(Records in a dataset)

----------

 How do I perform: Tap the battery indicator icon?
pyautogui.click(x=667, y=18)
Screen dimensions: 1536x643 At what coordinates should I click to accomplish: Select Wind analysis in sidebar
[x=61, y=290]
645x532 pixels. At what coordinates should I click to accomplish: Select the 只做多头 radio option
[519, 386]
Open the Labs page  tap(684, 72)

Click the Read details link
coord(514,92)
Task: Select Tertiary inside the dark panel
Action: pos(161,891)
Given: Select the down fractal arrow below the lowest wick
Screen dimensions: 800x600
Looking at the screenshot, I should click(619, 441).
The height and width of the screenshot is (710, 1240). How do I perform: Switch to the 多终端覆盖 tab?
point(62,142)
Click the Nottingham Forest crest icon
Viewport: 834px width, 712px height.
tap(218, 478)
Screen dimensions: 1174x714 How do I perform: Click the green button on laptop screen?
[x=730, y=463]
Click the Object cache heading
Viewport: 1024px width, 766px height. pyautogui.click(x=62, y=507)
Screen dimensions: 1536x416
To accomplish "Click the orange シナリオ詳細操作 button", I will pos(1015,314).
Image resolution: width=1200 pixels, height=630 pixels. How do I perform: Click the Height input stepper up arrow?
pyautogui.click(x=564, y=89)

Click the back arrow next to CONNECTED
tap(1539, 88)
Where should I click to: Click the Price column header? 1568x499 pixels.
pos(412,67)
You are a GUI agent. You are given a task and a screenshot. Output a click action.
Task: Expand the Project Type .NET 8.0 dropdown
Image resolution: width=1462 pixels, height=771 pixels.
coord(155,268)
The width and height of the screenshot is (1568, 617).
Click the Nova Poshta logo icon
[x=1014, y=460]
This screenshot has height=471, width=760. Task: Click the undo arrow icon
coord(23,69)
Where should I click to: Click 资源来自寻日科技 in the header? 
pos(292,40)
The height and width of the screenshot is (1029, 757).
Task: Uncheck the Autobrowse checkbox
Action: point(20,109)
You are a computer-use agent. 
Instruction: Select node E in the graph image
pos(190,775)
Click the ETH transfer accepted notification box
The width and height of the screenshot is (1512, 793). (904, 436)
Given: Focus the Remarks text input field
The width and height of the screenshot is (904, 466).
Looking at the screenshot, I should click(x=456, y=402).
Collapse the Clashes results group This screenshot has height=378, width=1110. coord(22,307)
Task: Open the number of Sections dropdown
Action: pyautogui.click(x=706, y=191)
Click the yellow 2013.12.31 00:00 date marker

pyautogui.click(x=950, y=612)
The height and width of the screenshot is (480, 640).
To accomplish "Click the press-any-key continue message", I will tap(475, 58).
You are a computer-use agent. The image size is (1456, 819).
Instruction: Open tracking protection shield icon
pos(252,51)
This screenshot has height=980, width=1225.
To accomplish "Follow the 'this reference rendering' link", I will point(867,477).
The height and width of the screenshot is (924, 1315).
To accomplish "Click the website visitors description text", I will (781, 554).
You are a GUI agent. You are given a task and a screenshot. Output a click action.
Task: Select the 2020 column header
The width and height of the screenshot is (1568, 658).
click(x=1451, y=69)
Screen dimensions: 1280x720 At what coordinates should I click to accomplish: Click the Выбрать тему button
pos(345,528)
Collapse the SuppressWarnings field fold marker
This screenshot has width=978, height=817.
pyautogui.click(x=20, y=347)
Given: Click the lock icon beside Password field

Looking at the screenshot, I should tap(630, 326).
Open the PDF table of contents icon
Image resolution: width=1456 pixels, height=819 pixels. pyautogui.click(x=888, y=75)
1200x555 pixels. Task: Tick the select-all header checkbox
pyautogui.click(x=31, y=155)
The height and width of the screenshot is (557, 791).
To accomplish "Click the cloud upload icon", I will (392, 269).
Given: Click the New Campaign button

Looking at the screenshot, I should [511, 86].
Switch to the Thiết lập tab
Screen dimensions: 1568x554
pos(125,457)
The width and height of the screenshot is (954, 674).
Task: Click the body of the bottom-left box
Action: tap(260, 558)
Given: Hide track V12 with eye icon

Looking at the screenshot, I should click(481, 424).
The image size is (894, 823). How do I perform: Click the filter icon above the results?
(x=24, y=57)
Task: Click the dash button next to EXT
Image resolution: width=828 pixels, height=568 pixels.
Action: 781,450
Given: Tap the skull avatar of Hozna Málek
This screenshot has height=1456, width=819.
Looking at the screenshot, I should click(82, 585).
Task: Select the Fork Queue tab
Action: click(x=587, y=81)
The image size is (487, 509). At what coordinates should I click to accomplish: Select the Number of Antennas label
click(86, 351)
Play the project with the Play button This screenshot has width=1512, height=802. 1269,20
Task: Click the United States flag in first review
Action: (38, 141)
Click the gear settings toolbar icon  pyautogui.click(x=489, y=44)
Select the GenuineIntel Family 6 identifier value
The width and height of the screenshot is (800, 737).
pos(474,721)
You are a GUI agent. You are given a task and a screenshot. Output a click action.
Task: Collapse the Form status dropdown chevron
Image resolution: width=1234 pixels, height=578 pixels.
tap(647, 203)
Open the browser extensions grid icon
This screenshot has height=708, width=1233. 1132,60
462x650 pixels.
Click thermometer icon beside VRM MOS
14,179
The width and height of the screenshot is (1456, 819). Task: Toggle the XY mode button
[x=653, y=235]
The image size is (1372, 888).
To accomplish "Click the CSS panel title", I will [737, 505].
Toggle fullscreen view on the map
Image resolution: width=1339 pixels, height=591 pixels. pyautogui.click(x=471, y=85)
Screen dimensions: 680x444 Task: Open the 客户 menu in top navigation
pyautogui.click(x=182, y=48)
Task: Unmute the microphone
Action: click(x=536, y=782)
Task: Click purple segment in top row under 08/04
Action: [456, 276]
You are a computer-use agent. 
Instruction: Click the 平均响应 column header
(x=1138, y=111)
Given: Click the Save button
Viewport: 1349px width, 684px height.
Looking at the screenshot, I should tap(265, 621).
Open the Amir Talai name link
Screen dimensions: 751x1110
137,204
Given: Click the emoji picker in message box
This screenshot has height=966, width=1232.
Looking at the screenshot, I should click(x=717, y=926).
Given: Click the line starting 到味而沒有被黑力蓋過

----------

[SHORT PROBLEM]: Format every line of the material above as a numbered list, leaving out any blank lines.

[FULL OUTPUT]:
1.  How do I perform: Tap the battery indicator icon?
2. pyautogui.click(x=667, y=18)
3. Screen dimensions: 1536x643 At what coordinates should I click to accomplish: Select Wind analysis in sidebar
4. [x=61, y=290]
5. 645x532 pixels. At what coordinates should I click to accomplish: Select the 只做多头 radio option
6. [519, 386]
7. Open the Labs page  tap(684, 72)
8. Click the Read details link
9. coord(514,92)
10. Task: Select Tertiary inside the dark panel
11. Action: pos(161,891)
12. Given: Select the down fractal arrow below the lowest wick
13. Screen dimensions: 800x600
14. Looking at the screenshot, I should click(619, 441).
15. The height and width of the screenshot is (710, 1240). How do I perform: Switch to the 多终端覆盖 tab?
16. point(62,142)
17. Click the Nottingham Forest crest icon
18. Viewport: 834px width, 712px height.
19. tap(218, 478)
20. Screen dimensions: 1174x714 How do I perform: Click the green button on laptop screen?
21. [x=730, y=463]
22. Click the Object cache heading
23. Viewport: 1024px width, 766px height. pyautogui.click(x=62, y=507)
24. Screen dimensions: 1536x416
25. To accomplish "Click the orange シナリオ詳細操作 button", I will pos(1015,314).
26. Image resolution: width=1200 pixels, height=630 pixels. How do I perform: Click the Height input stepper up arrow?
27. pyautogui.click(x=564, y=89)
28. Click the back arrow next to CONNECTED
29. tap(1539, 88)
30. Where should I click to: Click the Price column header? 1568x499 pixels.
31. pos(412,67)
32. You are a GUI agent. You are given a task and a screenshot. Output a click action.
33. Task: Expand the Project Type .NET 8.0 dropdown
34. Image resolution: width=1462 pixels, height=771 pixels.
35. coord(155,268)
36. The width and height of the screenshot is (1568, 617).
37. Click the Nova Poshta logo icon
38. [x=1014, y=460]
39. This screenshot has height=471, width=760. Task: Click the undo arrow icon
40. coord(23,69)
41. Where should I click to: Click 资源来自寻日科技 in the header? 
42. pos(292,40)
43. The height and width of the screenshot is (1029, 757).
44. Task: Uncheck the Autobrowse checkbox
45. Action: point(20,109)
46. You are a computer-use agent. 
47. Instruction: Select node E in the graph image
48. pos(190,775)
49. Click the ETH transfer accepted notification box
50. The width and height of the screenshot is (1512, 793). (904, 436)
51. Given: Focus the Remarks text input field
52. The width and height of the screenshot is (904, 466).
53. Looking at the screenshot, I should click(x=456, y=402).
54. Collapse the Clashes results group This screenshot has height=378, width=1110. coord(22,307)
55. Task: Open the number of Sections dropdown
56. Action: pyautogui.click(x=706, y=191)
57. Click the yellow 2013.12.31 00:00 date marker
58. pyautogui.click(x=950, y=612)
59. The height and width of the screenshot is (480, 640).
60. To accomplish "Click the press-any-key continue message", I will tap(475, 58).
61. You are a computer-use agent. The image size is (1456, 819).
62. Instruction: Open tracking protection shield icon
63. pos(252,51)
64. This screenshot has height=980, width=1225.
65. To accomplish "Follow the 'this reference rendering' link", I will point(867,477).
66. The height and width of the screenshot is (924, 1315).
67. To accomplish "Click the website visitors description text", I will (781, 554).
68. You are a GUI agent. You are given a task and a screenshot. Output a click action.
69. Task: Select the 2020 column header
70. The width and height of the screenshot is (1568, 658).
71. click(x=1451, y=69)
72. Screen dimensions: 1280x720 At what coordinates should I click to accomplish: Click the Выбрать тему button
73. pos(345,528)
74. Collapse the SuppressWarnings field fold marker
75. This screenshot has width=978, height=817.
76. pyautogui.click(x=20, y=347)
77. Given: Click the lock icon beside Password field
78. Looking at the screenshot, I should tap(630, 326).
79. Open the PDF table of contents icon
80. Image resolution: width=1456 pixels, height=819 pixels. pyautogui.click(x=888, y=75)
81. 1200x555 pixels. Task: Tick the select-all header checkbox
82. pyautogui.click(x=31, y=155)
83. The height and width of the screenshot is (557, 791).
84. To accomplish "Click the cloud upload icon", I will (392, 269).
85. Given: Click the New Campaign button
86. Looking at the screenshot, I should [511, 86].
87. Switch to the Thiết lập tab
88. Screen dimensions: 1568x554
89. pos(125,457)
90. The width and height of the screenshot is (954, 674).
91. Task: Click the body of the bottom-left box
92. Action: tap(260, 558)
93. Given: Hide track V12 with eye icon
94. Looking at the screenshot, I should click(481, 424).
95. The image size is (894, 823). How do I perform: Click the filter icon above the results?
96. (x=24, y=57)
97. Task: Click the dash button next to EXT
98. Image resolution: width=828 pixels, height=568 pixels.
99. Action: 781,450
100. Given: Tap the skull avatar of Hozna Málek
101. This screenshot has height=1456, width=819.
102. Looking at the screenshot, I should click(82, 585).
103. Task: Select the Fork Queue tab
104. Action: click(x=587, y=81)
105. The image size is (487, 509). At what coordinates should I click to accomplish: Select the Number of Antennas label
106. click(86, 351)
107. Play the project with the Play button This screenshot has width=1512, height=802. 1269,20
108. Task: Click the United States flag in first review
109. Action: (38, 141)
110. Click the gear settings toolbar icon  pyautogui.click(x=489, y=44)
111. Select the GenuineIntel Family 6 identifier value
112. The width and height of the screenshot is (800, 737).
113. pos(474,721)
114. You are a GUI agent. You are given a task and a screenshot. Output a click action.
115. Task: Collapse the Form status dropdown chevron
116. Image resolution: width=1234 pixels, height=578 pixels.
117. tap(647, 203)
118. Open the browser extensions grid icon
119. This screenshot has height=708, width=1233. 1132,60
120. 462x650 pixels.
121. Click thermometer icon beside VRM MOS
122. 14,179
123. The width and height of the screenshot is (1456, 819). Task: Toggle the XY mode button
124. [x=653, y=235]
125. The image size is (1372, 888).
126. To accomplish "Click the CSS panel title", I will [737, 505].
127. Toggle fullscreen view on the map
128. Image resolution: width=1339 pixels, height=591 pixels. pyautogui.click(x=471, y=85)
129. Screen dimensions: 680x444 Task: Open the 客户 menu in top navigation
130. pyautogui.click(x=182, y=48)
131. Task: Unmute the microphone
132. Action: click(x=536, y=782)
133. Task: Click purple segment in top row under 08/04
134. Action: [456, 276]
135. You are a computer-use agent. 
136. Instruction: Click the 平均响应 column header
137. (x=1138, y=111)
138. Given: Click the Save button
139. Viewport: 1349px width, 684px height.
140. Looking at the screenshot, I should tap(265, 621).
141. Open the Amir Talai name link
142. Screen dimensions: 751x1110
143. 137,204
144. Given: Click the emoji picker in message box
145. This screenshot has height=966, width=1232.
146. Looking at the screenshot, I should click(x=717, y=926).
147. Given: Click the line starting 到味而沒有被黑力蓋過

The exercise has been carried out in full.